TEXTE FOURNI -

Monsieur le Premier Ministre,
Votre gouvernement a pris l’initiative de porter le débat du dumping environnemental au niveau européen. Les Chambres d’Agriculture soutiennent pleinement cette action. Pour nous, cet objectif doit également guider les dispositions législatives issues du Grenelle de l’environnement .
Les agriculteurs agissent au quotidien en faveur de la préservation de l’environnement et sont engagés dans la réduction de l’utilisation des intrants et de l’énergie, ainsi que dans la production d’énergies renouvelables et de biodiversité.
A leurs côtés, les Chambres d’agriculture se sont impliquées, dès son lancement, dans le Grenelle de l’Environnement, en formulant des propositions ambitieuses et en participant à différentes instances de travail. Elles cherchent à concilier la production agricole avec les enjeux environnementaux et sociaux et à promouvoir une gestion équilibrée des territoires, qui passe notamment par la préservation des espaces agricoles.
Elles sont prêtes à confirmer leur contribution au développement durable et à la lutte contre le changement climatique, en proposant l’inscription explicite de ces missions dans le code rural et en ouvrant leurs sessions à des acteurs représentatifs de la société civile. Mais réussir la mobilisation des agriculteurs et des Chambres d’agriculture nécessite de respecter le droit de propriété et la liberté d’entreprendre et de donner une visibilité à moyen terme sur les mesures budgétaires et fiscales.
Aussi, les Chambres d’agriculture ne peuvent-elles partager les propositions législatives visant à instaurer des servitudes de bandes enherbées le long des cours d’eau, à rendre opposable la trame verte et bleue, à imposer l’agriculture biologique dans les aires de captage d’eau potable, à conférer aux agences de l’eau un droit d’expropriation ou encore à permettre à ces dernières de résilier les baux ruraux dans les zones humides.

CONSIGNE -
Répondez à ces questions d'après la lettre au Premier ministre :
1. À quel niveau le gouvernement a-t-il porté le débat du dumping environnemental ?
2. Quelles missions les Chambres d'agriculture proposent-elles d'inscrire explicitement dans le code rural ?
3. À qui l'une des propositions législatives rejetées voudrait-elle conférer un droit d'expropriation ?

Entrées du jeu de données:

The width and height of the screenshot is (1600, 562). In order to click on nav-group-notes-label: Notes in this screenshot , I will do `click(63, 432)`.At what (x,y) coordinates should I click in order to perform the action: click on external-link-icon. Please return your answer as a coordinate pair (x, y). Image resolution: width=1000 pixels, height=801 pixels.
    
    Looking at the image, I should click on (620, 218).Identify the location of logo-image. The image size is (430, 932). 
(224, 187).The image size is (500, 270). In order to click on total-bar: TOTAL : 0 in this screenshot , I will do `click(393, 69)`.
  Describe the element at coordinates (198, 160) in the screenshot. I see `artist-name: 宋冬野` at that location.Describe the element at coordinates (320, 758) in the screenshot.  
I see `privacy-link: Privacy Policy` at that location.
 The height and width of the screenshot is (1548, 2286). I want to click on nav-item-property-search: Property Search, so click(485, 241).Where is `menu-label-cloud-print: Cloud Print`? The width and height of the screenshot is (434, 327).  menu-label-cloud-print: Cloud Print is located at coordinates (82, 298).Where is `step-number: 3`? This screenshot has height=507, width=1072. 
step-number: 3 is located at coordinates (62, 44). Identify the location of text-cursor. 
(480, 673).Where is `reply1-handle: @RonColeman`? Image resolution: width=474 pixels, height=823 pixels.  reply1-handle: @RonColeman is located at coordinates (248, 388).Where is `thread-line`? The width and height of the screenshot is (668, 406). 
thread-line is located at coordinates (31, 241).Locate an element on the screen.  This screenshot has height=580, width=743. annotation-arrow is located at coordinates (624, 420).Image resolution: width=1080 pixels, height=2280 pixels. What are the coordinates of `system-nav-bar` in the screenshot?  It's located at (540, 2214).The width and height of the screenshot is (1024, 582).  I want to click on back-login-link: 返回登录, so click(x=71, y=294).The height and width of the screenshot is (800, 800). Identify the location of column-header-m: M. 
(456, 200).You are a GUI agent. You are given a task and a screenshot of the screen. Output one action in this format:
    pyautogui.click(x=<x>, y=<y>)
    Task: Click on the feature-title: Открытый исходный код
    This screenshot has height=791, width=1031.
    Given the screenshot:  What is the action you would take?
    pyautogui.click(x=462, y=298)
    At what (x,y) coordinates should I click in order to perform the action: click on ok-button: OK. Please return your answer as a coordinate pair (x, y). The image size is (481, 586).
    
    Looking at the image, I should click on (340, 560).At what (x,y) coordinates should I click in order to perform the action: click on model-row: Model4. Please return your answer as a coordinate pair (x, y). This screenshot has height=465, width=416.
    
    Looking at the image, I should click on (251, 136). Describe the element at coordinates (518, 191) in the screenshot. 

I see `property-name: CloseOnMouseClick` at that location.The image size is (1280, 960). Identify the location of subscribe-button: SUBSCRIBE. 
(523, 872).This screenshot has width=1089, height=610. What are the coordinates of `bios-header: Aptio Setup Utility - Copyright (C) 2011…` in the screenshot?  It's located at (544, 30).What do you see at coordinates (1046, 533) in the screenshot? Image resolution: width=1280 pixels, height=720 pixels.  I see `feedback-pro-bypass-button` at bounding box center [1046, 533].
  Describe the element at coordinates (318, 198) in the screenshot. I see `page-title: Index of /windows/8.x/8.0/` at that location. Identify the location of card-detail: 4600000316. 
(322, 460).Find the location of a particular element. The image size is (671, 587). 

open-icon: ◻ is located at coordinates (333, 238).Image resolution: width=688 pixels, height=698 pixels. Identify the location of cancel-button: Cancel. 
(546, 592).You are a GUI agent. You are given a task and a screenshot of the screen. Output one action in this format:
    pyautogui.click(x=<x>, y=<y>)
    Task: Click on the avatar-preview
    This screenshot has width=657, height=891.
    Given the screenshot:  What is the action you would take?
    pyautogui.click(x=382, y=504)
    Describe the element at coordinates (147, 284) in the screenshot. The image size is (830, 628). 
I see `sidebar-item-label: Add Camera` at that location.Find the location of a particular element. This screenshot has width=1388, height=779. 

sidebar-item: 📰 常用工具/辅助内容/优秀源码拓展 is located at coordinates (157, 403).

TÂCHE RÉALISÉE -
1. Au niveau européen.
2. Leur contribution au développement durable et à la lutte contre le changement climatique.
3. Aux agences de l'eau.